Re: [Wikisource-l] [ol-discuss] Open Library, Wikisource, and cleaning and translating OCR of Classics - Wikisource-l

11 Aug 2009


      Onion sourcing.  That would be a nice improvement on simple cite styles.
On Tue, Aug 11, 2009 at 12:10 PM, Gregory Cranegregory.crane@tufts.edu wrote:
...
There are various layers to this onion. The key element is that books and
pages are artifacts in many cases. What we really want are the logical
structures that splatter across pages.
And across and around works...
...
First, we have added a bunch of content -- esp. editions of Greek and Latin
sources -- to the Internet Archive holdings and we are cataloguing editions
that are the overall collection, regardless of who put them there. This goes
well beyond the standard book catalogue records -- we are interested in the
content not in books per se. Thus, we may add hundreds of records for a
Is there a way to deep link to a specific page-image from one of these
works without removing it from the Internet Archive?
...
We would like to have useable etexts from all of these editions -- many of
which are not yet in our collections.
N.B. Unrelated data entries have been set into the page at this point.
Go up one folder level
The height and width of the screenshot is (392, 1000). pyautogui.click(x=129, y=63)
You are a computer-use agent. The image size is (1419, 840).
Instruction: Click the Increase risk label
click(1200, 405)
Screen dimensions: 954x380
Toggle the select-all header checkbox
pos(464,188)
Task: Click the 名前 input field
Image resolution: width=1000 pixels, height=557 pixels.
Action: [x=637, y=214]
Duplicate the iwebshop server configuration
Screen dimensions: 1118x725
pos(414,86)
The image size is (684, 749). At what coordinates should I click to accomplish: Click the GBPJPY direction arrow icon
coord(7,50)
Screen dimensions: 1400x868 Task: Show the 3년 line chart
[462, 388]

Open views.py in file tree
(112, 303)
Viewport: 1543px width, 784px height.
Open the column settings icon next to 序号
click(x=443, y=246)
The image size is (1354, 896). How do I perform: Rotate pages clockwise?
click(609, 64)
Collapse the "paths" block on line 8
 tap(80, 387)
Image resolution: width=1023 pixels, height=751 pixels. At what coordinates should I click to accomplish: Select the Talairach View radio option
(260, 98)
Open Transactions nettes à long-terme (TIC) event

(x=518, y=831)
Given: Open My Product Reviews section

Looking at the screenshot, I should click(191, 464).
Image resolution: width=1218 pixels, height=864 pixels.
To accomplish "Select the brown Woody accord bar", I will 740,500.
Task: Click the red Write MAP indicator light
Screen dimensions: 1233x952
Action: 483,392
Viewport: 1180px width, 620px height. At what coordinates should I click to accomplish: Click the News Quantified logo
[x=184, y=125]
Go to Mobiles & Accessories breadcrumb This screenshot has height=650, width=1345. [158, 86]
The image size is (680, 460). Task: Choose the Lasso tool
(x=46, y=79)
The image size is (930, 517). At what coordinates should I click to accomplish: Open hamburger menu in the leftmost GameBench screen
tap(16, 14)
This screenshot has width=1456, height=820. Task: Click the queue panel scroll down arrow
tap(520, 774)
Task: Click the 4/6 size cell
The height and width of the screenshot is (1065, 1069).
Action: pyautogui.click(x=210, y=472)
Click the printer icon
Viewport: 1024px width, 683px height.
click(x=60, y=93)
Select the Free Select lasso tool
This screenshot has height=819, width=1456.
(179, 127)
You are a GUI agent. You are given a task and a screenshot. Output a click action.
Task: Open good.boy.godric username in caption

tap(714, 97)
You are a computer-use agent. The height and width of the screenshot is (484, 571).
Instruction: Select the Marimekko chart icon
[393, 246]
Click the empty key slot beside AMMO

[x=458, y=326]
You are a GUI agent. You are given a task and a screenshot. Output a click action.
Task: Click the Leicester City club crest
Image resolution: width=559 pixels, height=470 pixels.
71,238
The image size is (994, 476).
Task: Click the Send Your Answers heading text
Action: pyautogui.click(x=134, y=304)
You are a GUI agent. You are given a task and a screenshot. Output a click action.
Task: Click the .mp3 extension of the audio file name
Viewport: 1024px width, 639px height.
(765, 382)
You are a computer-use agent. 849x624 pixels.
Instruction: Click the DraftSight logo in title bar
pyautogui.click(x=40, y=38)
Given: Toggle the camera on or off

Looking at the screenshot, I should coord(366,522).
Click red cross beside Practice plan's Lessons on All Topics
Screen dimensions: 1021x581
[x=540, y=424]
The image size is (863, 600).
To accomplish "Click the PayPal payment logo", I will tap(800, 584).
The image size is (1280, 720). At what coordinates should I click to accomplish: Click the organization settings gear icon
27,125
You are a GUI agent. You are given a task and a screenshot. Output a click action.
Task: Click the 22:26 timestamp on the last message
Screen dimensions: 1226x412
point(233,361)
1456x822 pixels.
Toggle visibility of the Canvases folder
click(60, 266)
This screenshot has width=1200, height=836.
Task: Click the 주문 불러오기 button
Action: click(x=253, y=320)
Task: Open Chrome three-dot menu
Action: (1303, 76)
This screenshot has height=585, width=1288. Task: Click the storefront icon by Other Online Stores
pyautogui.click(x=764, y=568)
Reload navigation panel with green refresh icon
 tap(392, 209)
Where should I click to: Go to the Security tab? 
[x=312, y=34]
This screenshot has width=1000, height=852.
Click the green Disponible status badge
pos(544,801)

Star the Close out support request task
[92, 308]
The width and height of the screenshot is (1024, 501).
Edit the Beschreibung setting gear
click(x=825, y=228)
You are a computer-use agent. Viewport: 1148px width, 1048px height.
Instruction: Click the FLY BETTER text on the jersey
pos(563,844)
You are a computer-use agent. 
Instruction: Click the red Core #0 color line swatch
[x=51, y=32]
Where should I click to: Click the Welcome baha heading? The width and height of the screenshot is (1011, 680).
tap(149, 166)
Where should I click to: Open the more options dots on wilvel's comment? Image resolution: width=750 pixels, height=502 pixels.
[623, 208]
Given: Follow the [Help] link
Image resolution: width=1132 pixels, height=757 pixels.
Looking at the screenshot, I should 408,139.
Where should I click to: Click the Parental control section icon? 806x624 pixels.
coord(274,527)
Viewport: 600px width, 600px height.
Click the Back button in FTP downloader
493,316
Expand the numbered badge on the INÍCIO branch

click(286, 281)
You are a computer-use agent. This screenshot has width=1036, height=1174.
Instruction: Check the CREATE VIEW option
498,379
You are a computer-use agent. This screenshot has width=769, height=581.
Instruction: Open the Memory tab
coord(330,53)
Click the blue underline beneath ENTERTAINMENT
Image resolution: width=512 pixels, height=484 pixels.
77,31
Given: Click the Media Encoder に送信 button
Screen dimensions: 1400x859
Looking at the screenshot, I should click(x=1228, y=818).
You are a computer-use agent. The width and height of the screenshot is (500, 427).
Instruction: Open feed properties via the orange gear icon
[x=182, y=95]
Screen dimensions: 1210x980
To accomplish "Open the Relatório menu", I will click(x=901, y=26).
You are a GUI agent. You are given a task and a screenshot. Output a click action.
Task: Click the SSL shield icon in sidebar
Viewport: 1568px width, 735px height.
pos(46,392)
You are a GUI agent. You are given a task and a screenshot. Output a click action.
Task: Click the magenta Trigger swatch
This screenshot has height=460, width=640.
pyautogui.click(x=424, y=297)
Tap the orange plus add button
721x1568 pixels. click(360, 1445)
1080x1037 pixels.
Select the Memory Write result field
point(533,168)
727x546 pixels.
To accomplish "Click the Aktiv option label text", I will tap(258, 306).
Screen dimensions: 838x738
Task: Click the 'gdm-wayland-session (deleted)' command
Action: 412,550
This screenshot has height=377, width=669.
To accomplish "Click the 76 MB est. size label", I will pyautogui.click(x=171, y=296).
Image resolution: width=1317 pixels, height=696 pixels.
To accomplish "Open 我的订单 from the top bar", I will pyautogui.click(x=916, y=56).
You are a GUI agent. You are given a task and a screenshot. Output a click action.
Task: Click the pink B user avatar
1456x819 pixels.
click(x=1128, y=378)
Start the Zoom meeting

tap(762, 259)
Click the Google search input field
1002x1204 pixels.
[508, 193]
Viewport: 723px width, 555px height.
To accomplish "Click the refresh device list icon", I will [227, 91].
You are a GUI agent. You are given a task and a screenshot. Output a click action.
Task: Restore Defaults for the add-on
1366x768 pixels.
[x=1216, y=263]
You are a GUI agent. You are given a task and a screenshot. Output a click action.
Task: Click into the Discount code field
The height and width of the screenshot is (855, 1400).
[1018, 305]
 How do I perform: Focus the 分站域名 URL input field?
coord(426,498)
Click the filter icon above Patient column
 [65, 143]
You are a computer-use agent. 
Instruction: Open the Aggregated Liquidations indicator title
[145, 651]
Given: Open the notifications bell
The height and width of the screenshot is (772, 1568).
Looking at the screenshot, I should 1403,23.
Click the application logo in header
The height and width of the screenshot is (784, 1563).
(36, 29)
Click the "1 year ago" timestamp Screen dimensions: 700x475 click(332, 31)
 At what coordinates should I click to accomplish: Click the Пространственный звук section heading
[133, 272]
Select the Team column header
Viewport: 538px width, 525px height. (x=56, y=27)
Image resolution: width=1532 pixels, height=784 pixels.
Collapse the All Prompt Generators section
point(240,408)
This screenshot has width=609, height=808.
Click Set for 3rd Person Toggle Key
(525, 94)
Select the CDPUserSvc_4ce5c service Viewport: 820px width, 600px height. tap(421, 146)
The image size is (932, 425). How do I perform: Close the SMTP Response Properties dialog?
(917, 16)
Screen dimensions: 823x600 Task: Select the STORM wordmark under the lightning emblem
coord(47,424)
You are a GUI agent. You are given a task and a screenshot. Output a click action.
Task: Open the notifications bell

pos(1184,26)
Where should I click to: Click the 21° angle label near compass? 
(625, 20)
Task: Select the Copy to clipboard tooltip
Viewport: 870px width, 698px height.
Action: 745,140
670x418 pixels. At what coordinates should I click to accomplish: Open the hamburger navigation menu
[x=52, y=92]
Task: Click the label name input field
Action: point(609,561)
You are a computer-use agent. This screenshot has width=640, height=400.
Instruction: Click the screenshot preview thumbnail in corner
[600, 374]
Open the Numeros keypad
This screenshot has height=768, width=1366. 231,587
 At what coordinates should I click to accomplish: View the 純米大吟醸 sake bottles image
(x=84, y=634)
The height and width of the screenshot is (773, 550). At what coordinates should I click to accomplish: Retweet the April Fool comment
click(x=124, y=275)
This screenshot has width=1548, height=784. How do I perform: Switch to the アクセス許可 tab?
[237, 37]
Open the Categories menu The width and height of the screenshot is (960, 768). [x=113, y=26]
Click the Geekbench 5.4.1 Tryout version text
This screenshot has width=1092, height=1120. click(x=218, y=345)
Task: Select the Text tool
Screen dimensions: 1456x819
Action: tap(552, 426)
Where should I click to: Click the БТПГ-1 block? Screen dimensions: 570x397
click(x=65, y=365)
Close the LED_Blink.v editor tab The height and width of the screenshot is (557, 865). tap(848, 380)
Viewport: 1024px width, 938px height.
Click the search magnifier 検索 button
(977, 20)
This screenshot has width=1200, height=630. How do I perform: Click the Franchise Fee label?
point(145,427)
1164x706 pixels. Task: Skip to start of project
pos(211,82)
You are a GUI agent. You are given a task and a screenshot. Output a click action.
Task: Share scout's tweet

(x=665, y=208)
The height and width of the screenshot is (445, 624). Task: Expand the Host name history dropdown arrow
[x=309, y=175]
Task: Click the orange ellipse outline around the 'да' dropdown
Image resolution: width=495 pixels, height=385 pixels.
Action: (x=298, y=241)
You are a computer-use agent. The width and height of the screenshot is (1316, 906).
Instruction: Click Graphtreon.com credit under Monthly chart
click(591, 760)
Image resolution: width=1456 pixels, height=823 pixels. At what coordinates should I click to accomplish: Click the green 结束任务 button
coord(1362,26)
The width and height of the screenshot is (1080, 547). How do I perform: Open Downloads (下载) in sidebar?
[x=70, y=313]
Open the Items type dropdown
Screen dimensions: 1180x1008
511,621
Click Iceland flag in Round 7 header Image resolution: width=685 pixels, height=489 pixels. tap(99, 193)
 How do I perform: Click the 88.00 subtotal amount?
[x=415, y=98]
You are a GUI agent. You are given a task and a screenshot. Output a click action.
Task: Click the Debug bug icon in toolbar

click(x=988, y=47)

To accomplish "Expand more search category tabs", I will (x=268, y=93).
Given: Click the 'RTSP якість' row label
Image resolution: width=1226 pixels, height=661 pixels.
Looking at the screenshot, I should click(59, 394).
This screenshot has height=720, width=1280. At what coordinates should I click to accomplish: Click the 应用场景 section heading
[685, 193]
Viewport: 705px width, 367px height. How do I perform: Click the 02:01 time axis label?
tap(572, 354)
Many of these are in Greek and need a
lot of work because the OCR is not very good.
So bad OCR for them exists, but no usable etexts?
...
To use canonical texts, you need book/chapter/verse markup and you need
FRBR-like citations ... deep annotations... syntactic analyses, word sense,
co-reference...
These are nice features, but perhaps you can develop a clean etext
first, and overlay this metadata in parallel or later on.
...
My question is what environments can support contributions at various
levels. Clearly, proofreading OCR output is standard enough.
If you want to get a sense of what operations need ultimately to be
supported, you could skim
http://digitalhumanities.org/dhq/vol/3/1/000035.html.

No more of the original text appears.